Jul 13 2008
A little ditty for the Bear Stearns Apologists…
It was the rumors of problems that took down Bear Stearns, we’re told. Unscrupulous short sellers betting the stock price would go down supposedly spread rumors about Bear not having enough cash. So, for those throwing daggers at the shorters, well… the above music clip is for you.
For the rest of us, blaming the short community is a lame excuse. The reality is that when a few rumors are sufficient to expose one of Wall Street’s most venerable investment banks / brokers, and then all those in the game suggest that “they really weren’t illiquid” — well, what are we to make of it? How liquid could they have been if they were shopping themselves around since last summer? How liquid could they be if they had only a fraction of the cash around to cover immediately callable obligations?
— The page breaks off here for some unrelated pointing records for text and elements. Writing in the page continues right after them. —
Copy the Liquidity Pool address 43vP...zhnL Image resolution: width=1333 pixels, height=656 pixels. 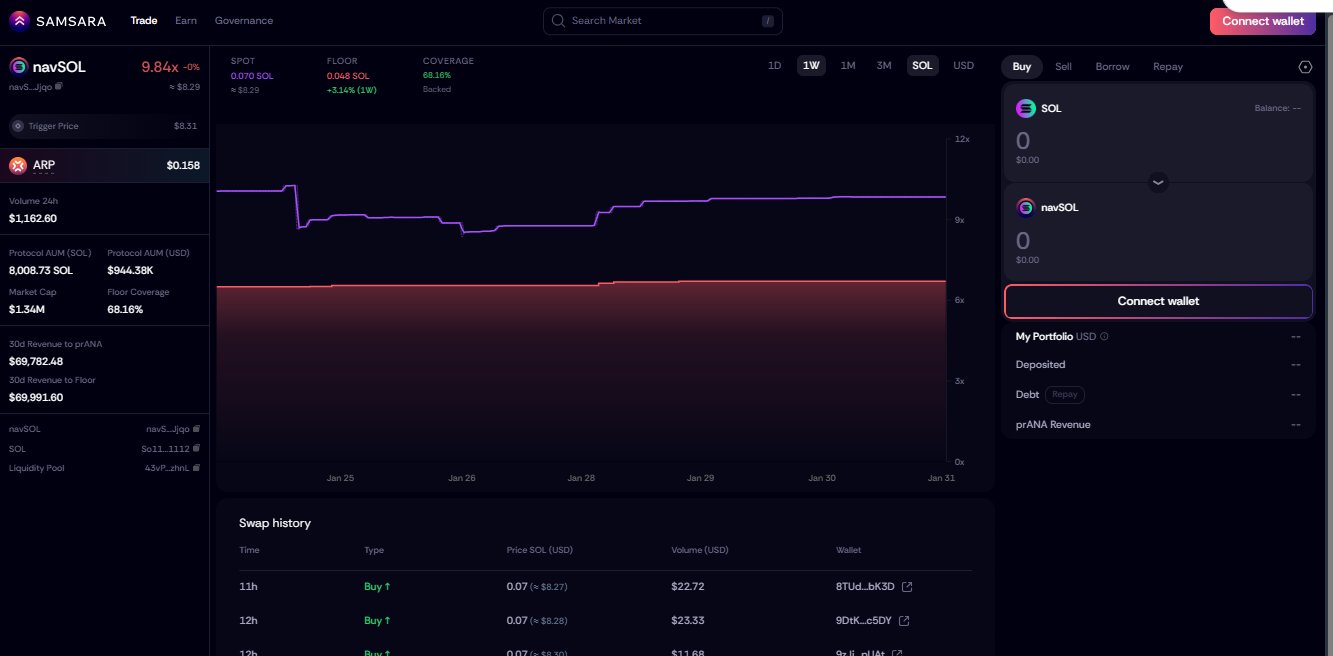(x=197, y=468)
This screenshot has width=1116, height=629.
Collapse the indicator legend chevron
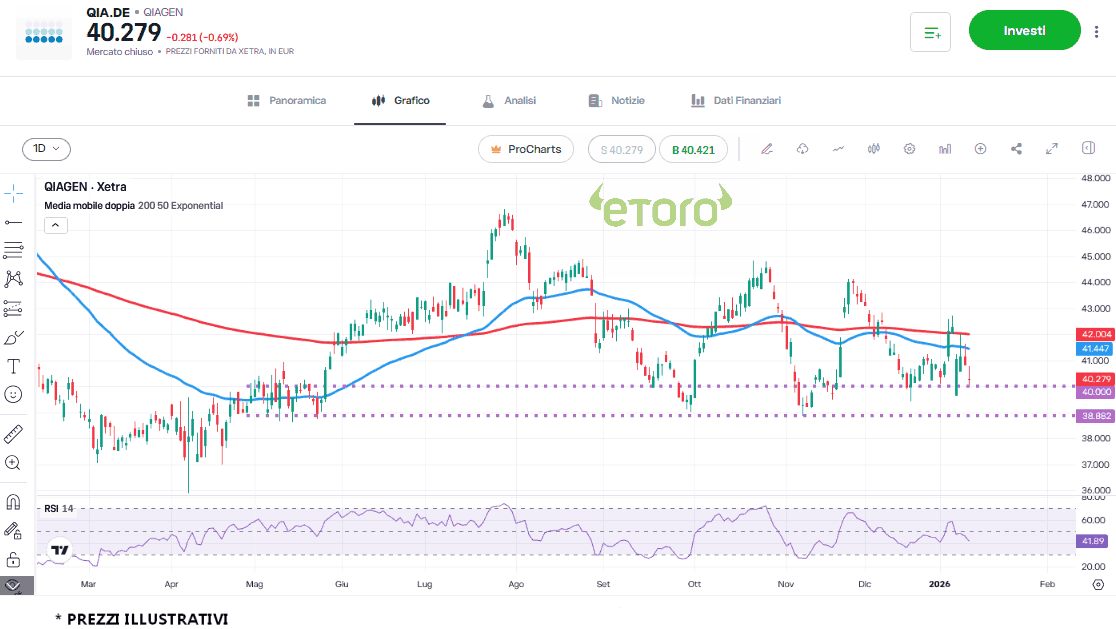point(56,225)
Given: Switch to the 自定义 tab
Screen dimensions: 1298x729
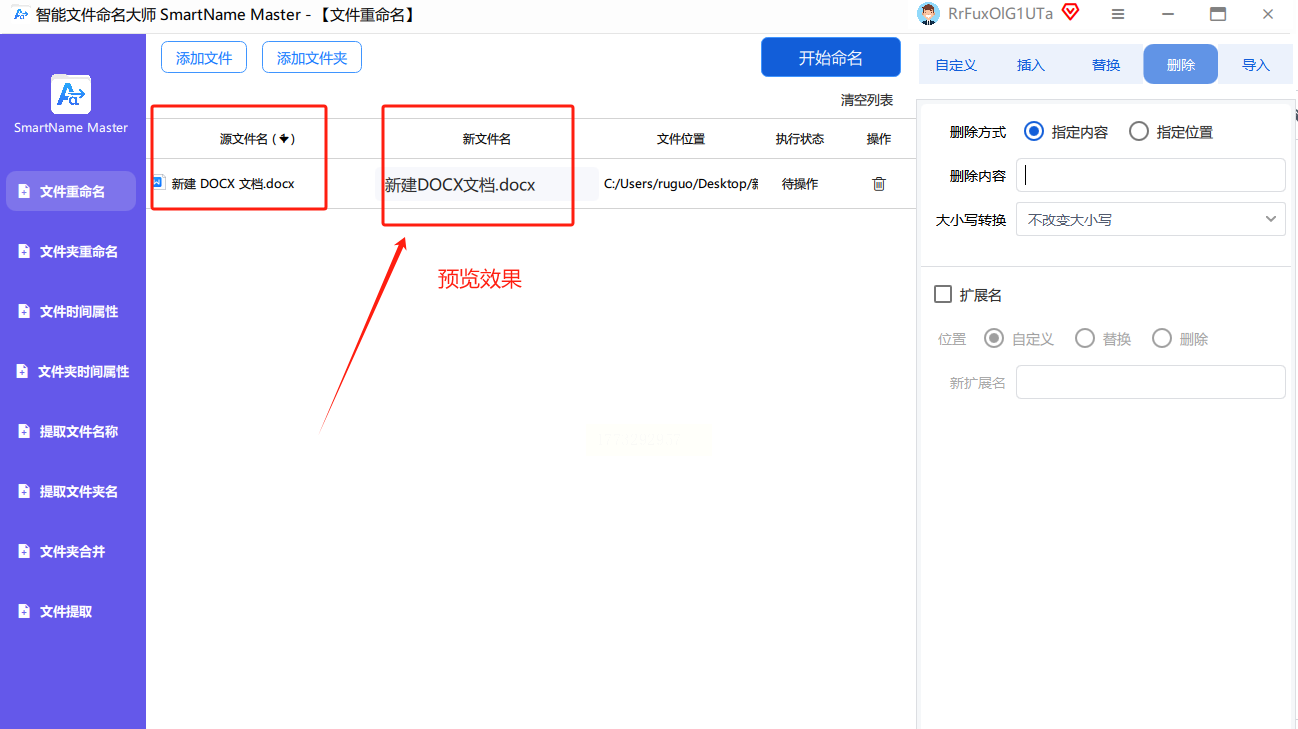Looking at the screenshot, I should (956, 65).
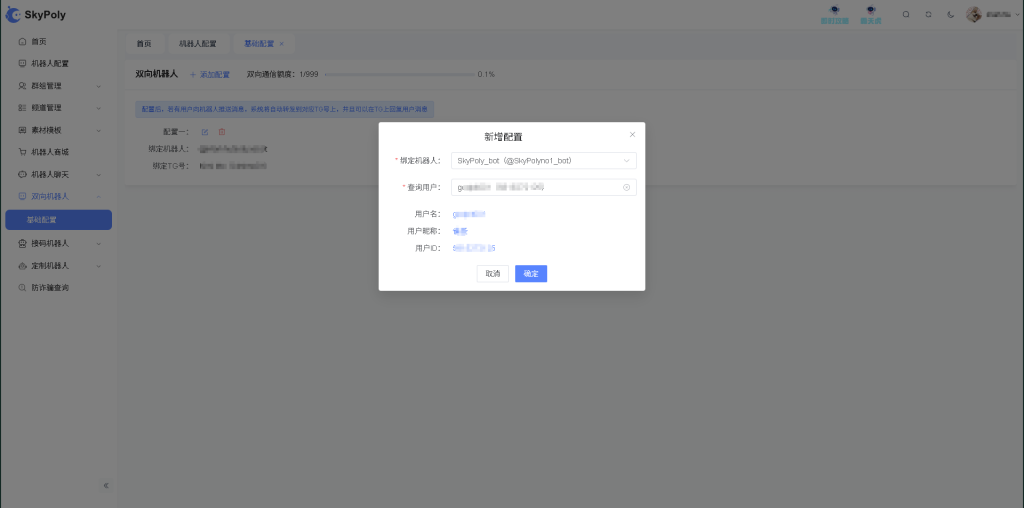1024x508 pixels.
Task: Click the red delete icon beside 配置一
Action: [x=222, y=132]
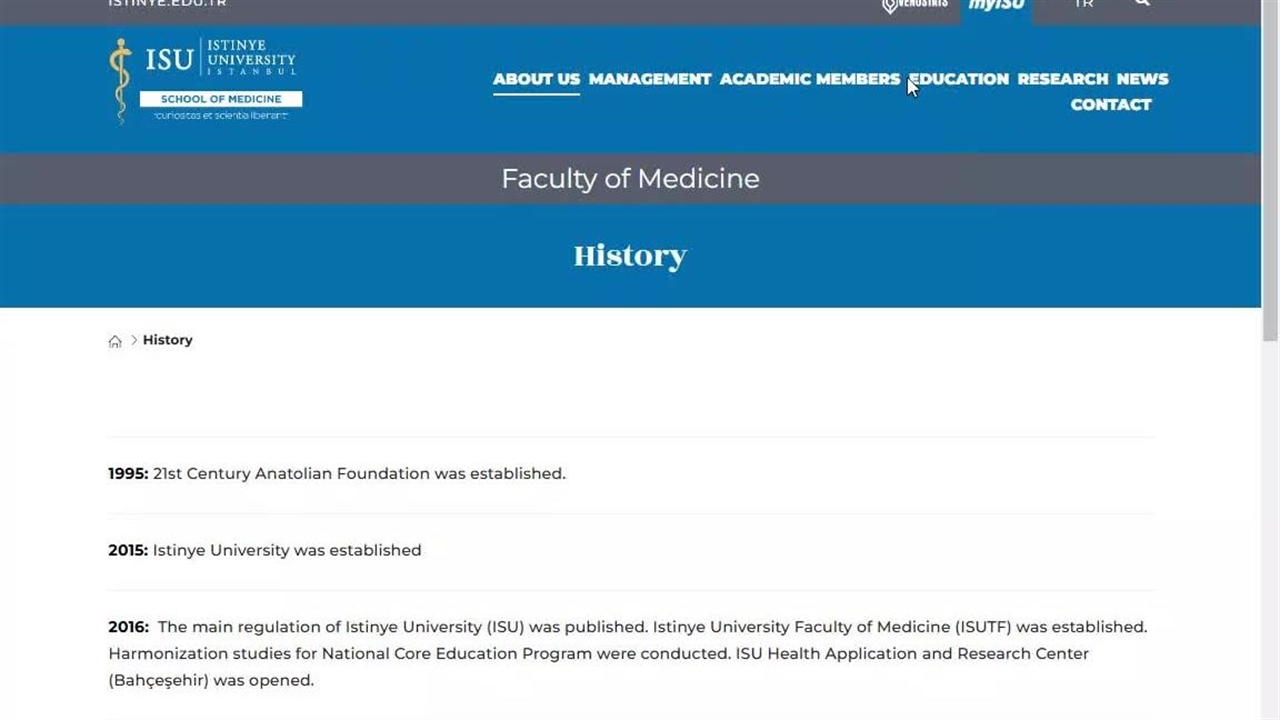
Task: Click the home breadcrumb icon
Action: [115, 341]
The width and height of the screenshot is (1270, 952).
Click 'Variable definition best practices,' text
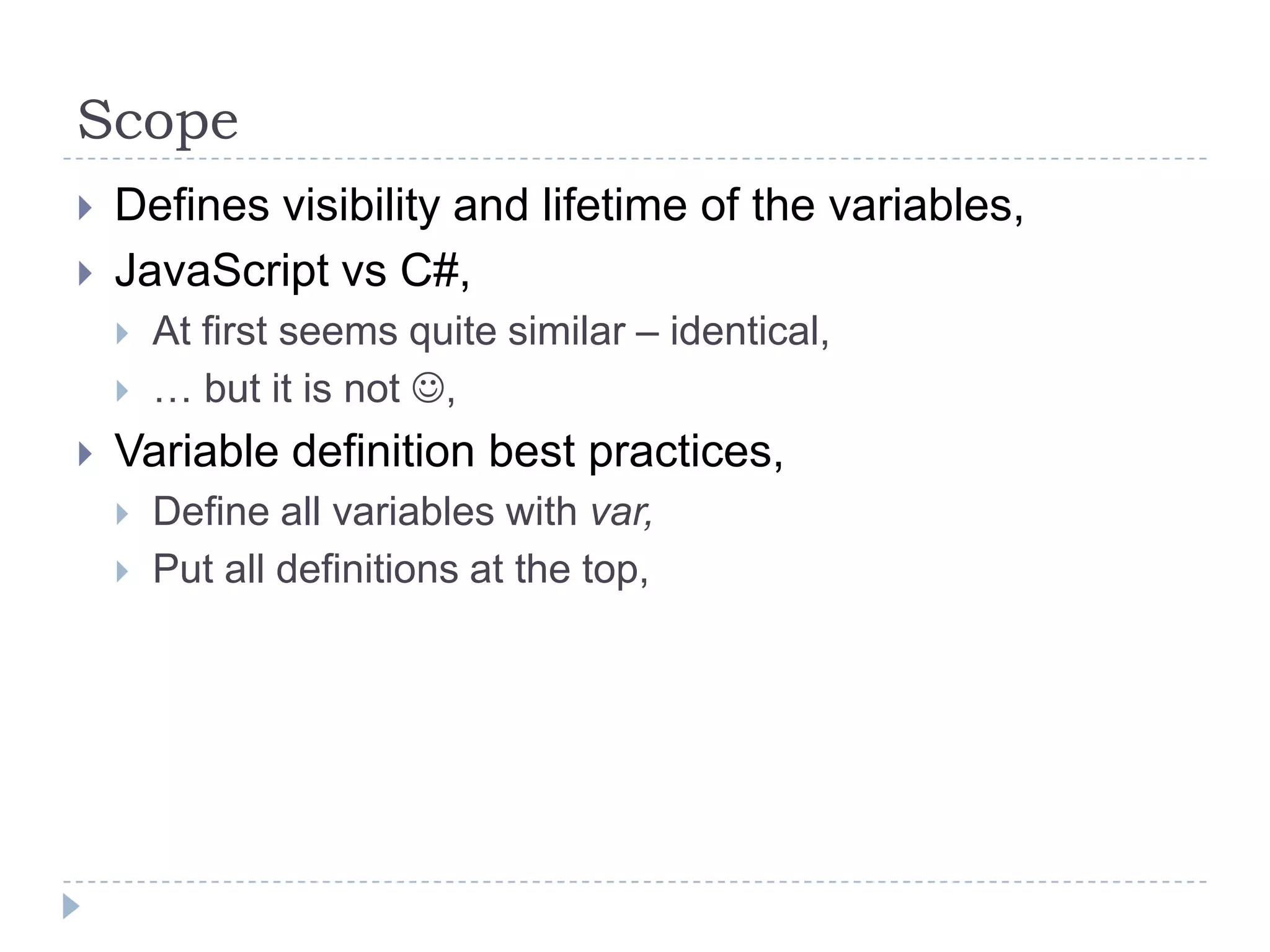[x=450, y=452]
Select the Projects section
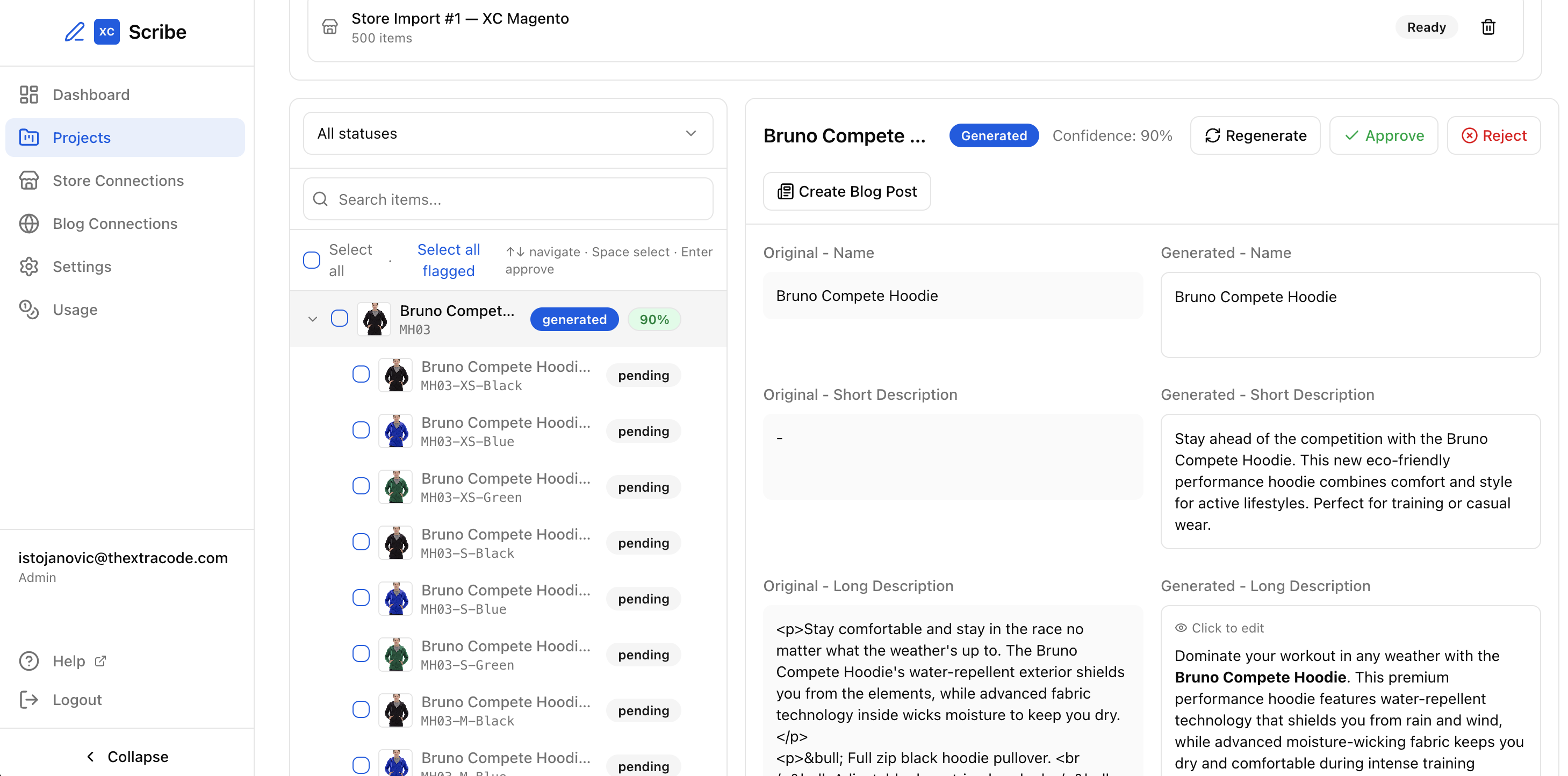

Welcome to Wall Street’s near 100 year obsession with the ruse that is fractional reserve banking, where only a small fraction of such obligations can be covered. In other words, the entire system knows nobody — Bear Stearns or anyone of their peers — can actually meet the terms of their liquidity options, and that the entire system is rigged based on the assumption that that those who could make claims on these obligations won’t, simply because they normally don’t.
Mind you, we’re not picking on term-based obligations, where a lender agrees to part with assets for a specified period, leaving the borrower to do with them as they please over that period. We’re talking about cash-like or very short-term obligations, where the lender assumes that, at his discretion, he has access to his asset.
“Woah! No way!” is the response you’ll get from the defenders of our system. The system is not designed for everyone to take their money back at the same time, they’ll argue.
This, we point out, it the ruse — the fraud, embezzlement, etc. that is modern banking, and especially so in its refined (and now collapsing) state after nearly 100 years of the Federal Reserve. The proponents are those knee deep and therefore dependent on the system are now demanding that the Fed continue to print the money to support all the baloney they’re obligated to, but tis a tool with a dying lifespan. That’s because inflation has and always be a money supply issue. The more common anything becomes, the less it is valued vs. those things not so common in supply. Hello Stagflation 2008-2012++.